The request
Rewrite the part of the listing that opens with the line containing "Given: Tap the floating AssistiveTouch button" and runs through the end of the listing, changing "floating" to "movable" and leaving everything else as it is. Omit the pictures from your answer.
───── Task inputs ─────
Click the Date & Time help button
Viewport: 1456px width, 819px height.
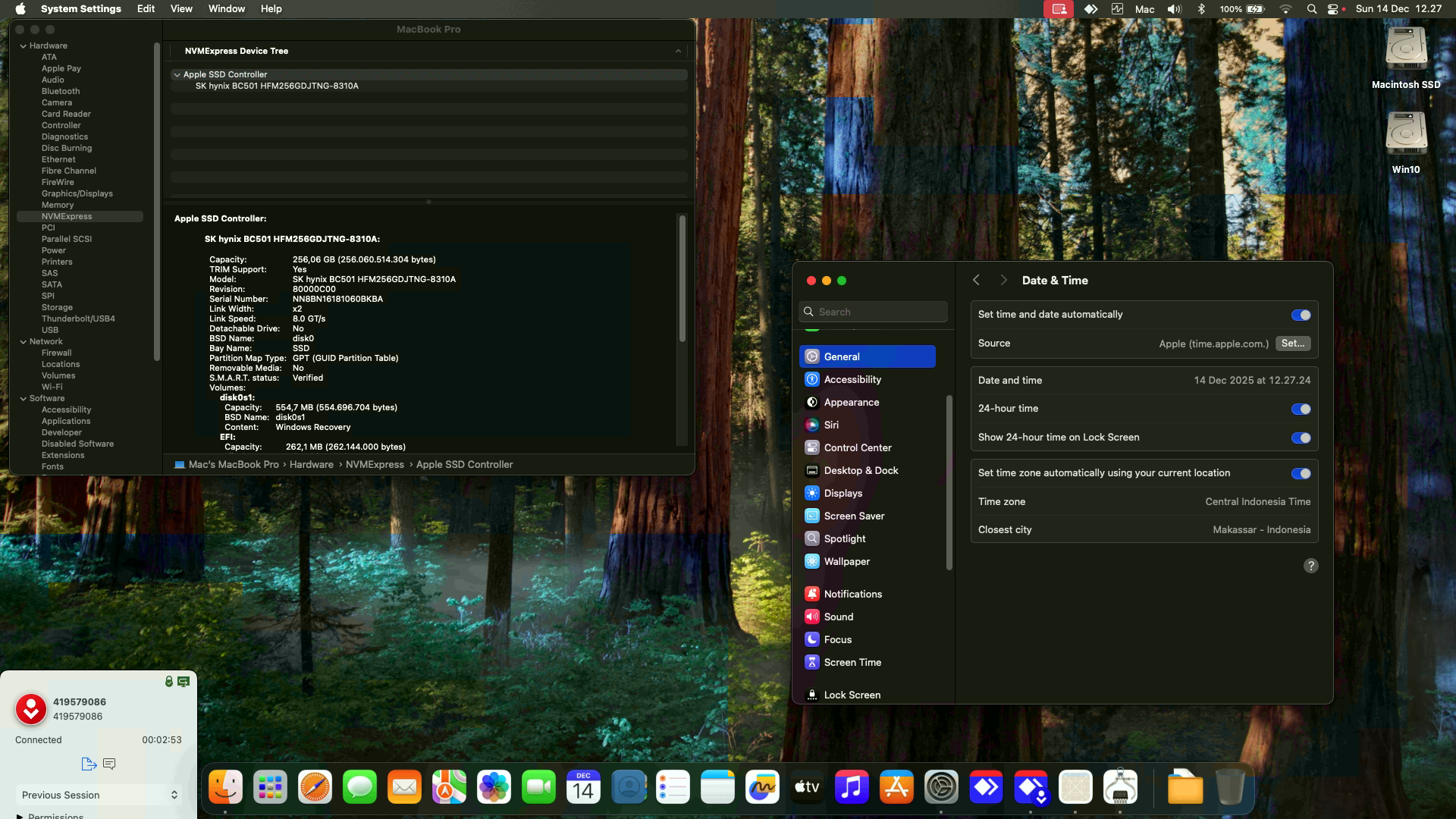coord(1310,566)
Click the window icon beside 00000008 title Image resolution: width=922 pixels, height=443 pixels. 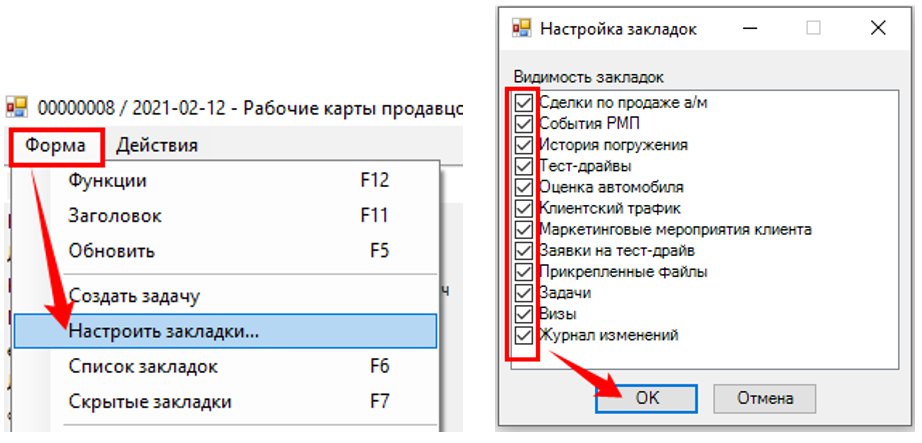tap(18, 106)
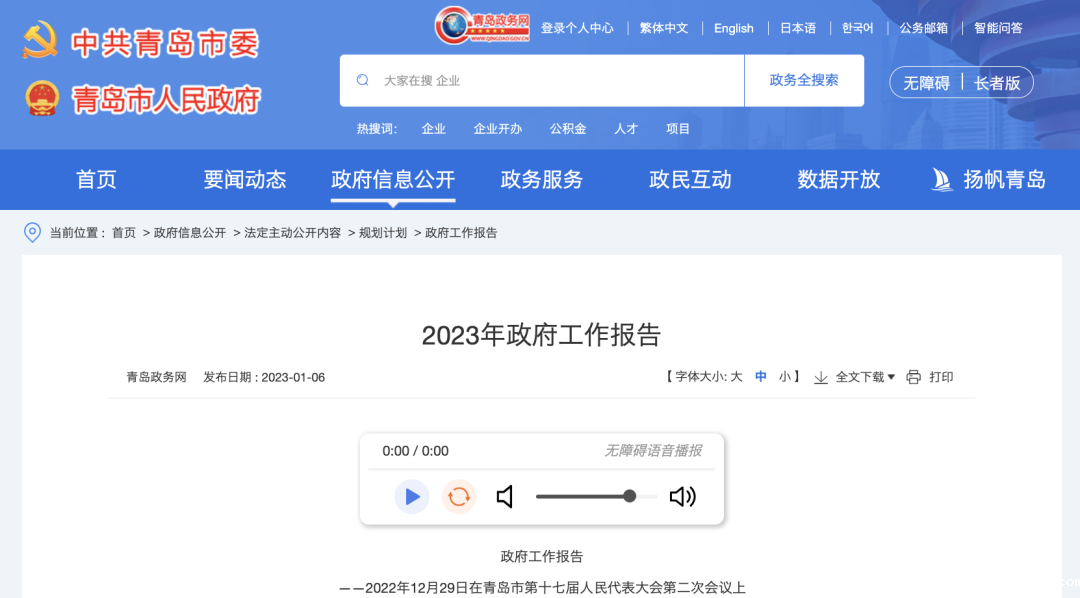Click the English language link
The height and width of the screenshot is (598, 1080).
tap(734, 28)
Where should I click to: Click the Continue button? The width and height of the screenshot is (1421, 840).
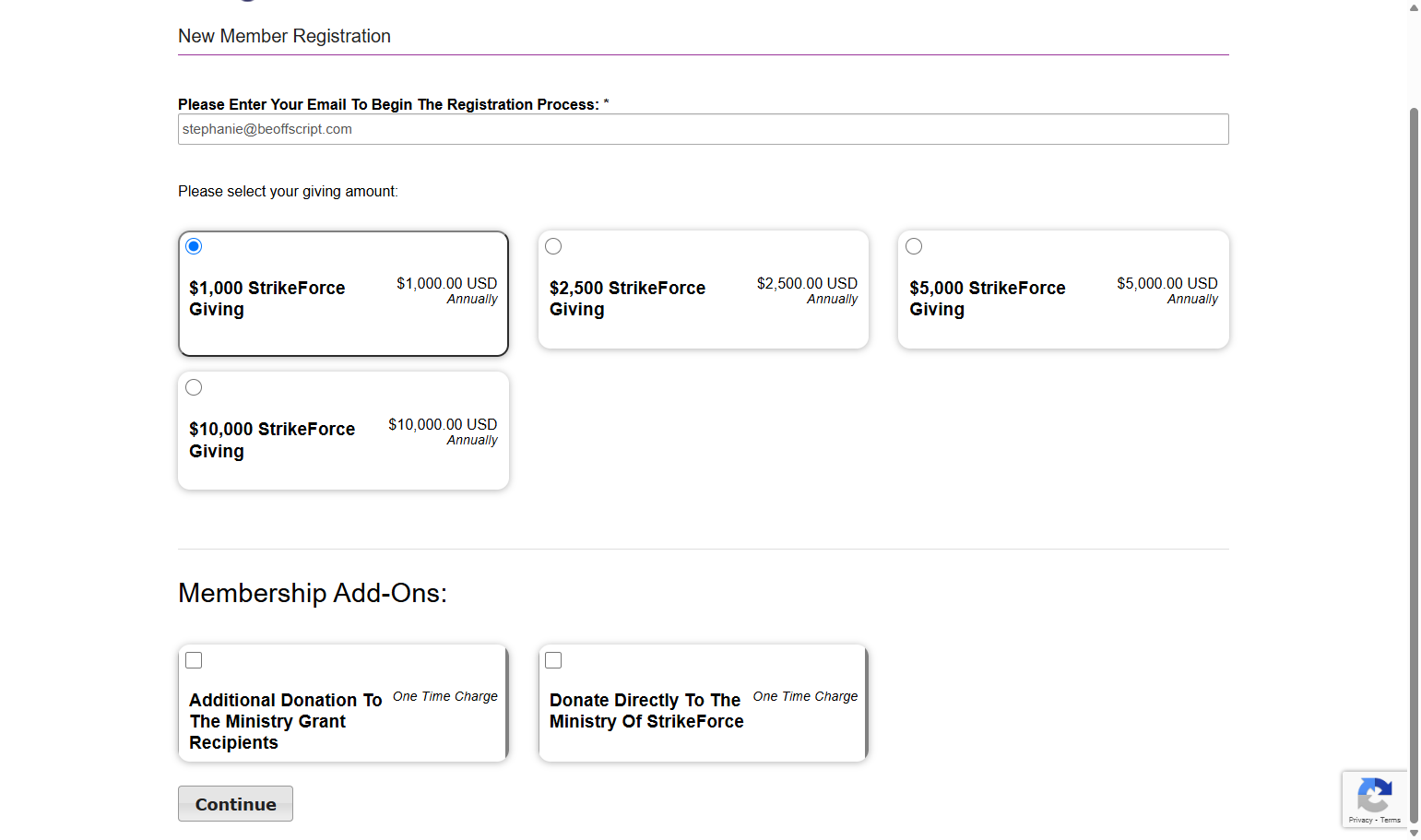pos(235,804)
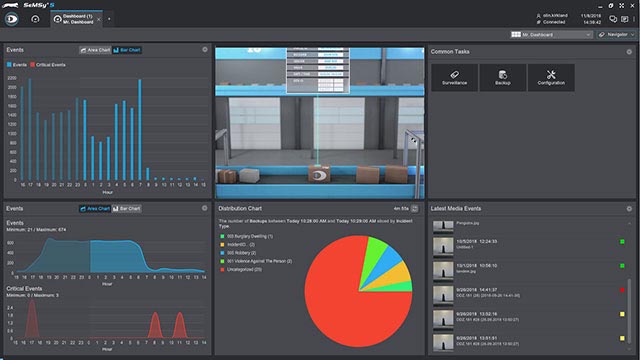Close the Mr. Dashboard tab
Screen dimensions: 640x360
(x=98, y=19)
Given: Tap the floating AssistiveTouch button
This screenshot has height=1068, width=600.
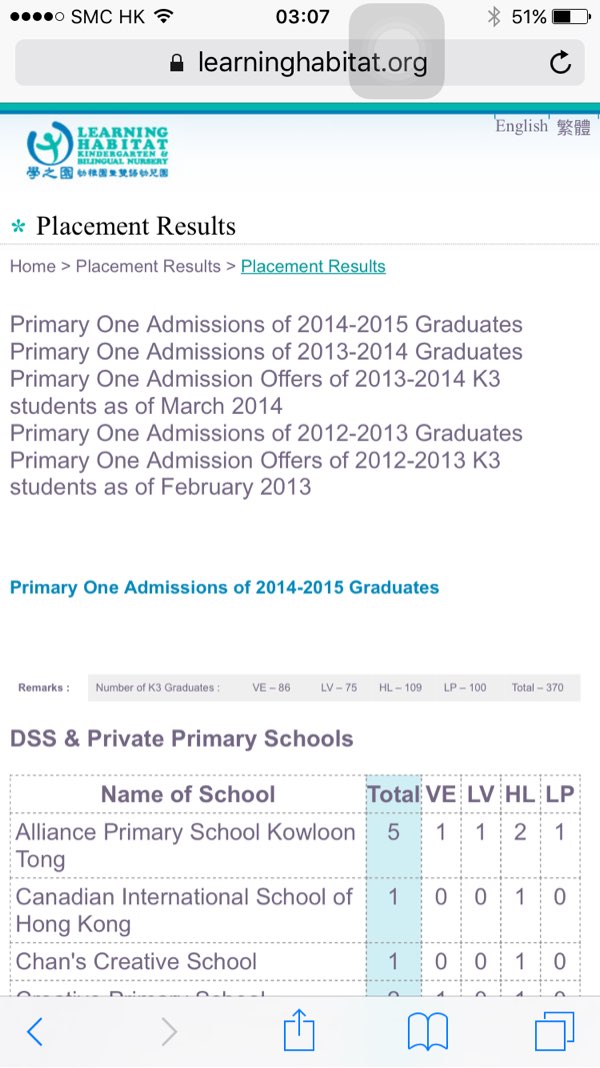Looking at the screenshot, I should 396,50.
─────
Exercise solution
Given: Tap the movable AssistiveTouch button
This screenshot has height=1068, width=600.
Looking at the screenshot, I should 396,50.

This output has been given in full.